**Exercise directions**
Your task is to retype, exactly and without pictures, the line holding "The width and height of the screenshot is (640, 448)." and each line that follows it to the end of the entries.

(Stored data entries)
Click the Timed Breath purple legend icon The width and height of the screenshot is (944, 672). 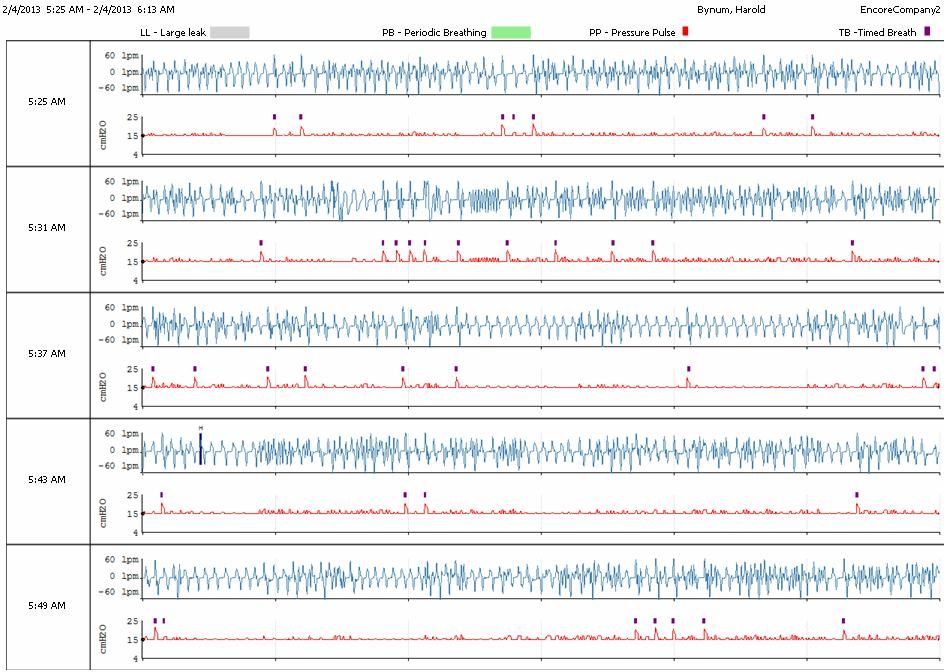click(x=926, y=32)
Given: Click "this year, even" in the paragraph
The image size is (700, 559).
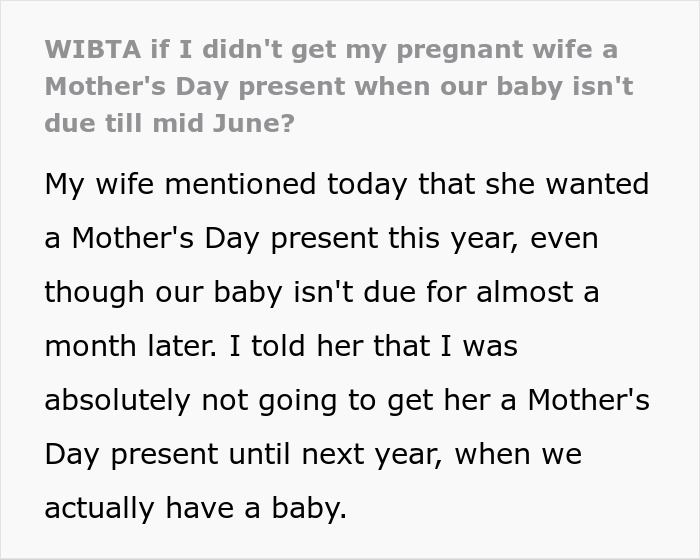Looking at the screenshot, I should tap(493, 238).
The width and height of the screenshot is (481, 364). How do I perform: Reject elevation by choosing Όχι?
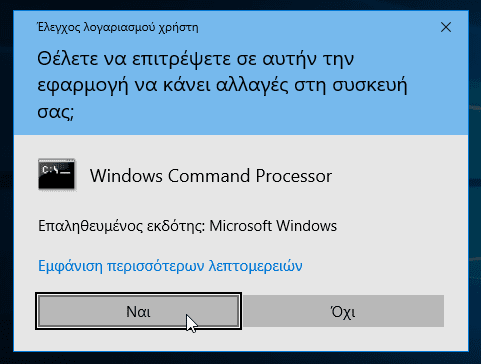343,312
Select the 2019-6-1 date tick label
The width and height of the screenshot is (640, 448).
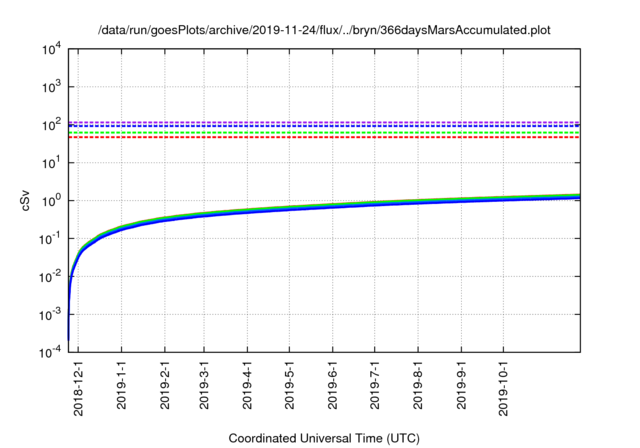(x=331, y=386)
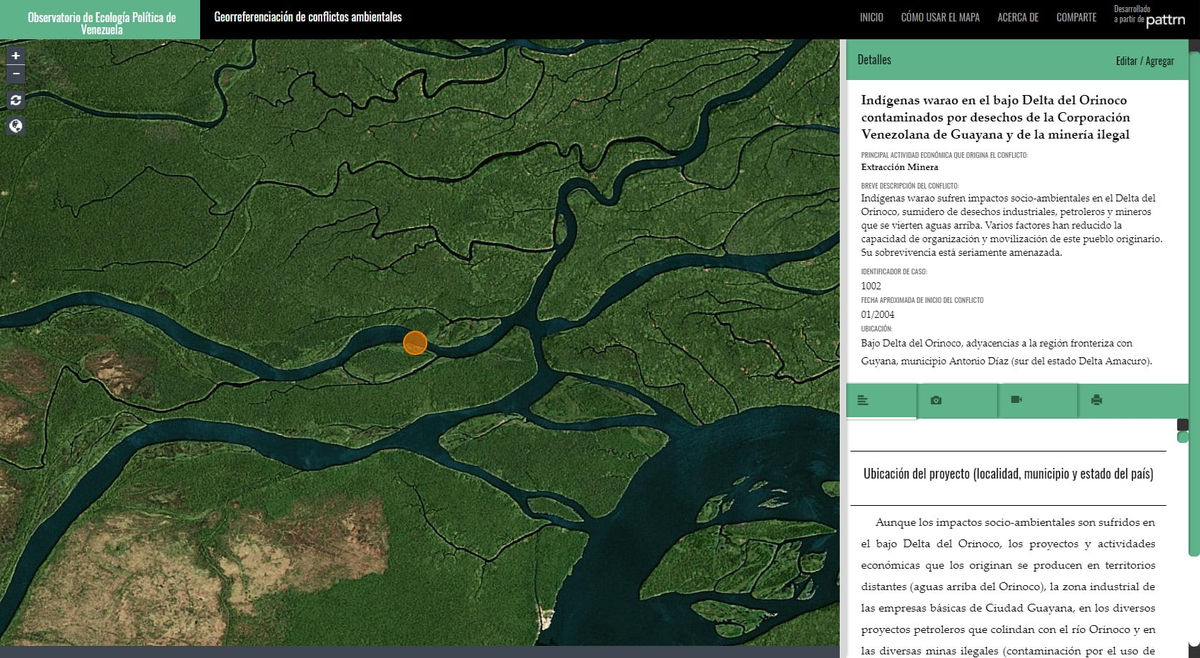Open the globe base layer icon
Screen dimensions: 1200x658
coord(15,126)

**Solution to the exercise**
The width and height of the screenshot is (640, 448).
(x=331, y=386)
Open the globe base layer icon
Screen dimensions: 1200x658
coord(15,126)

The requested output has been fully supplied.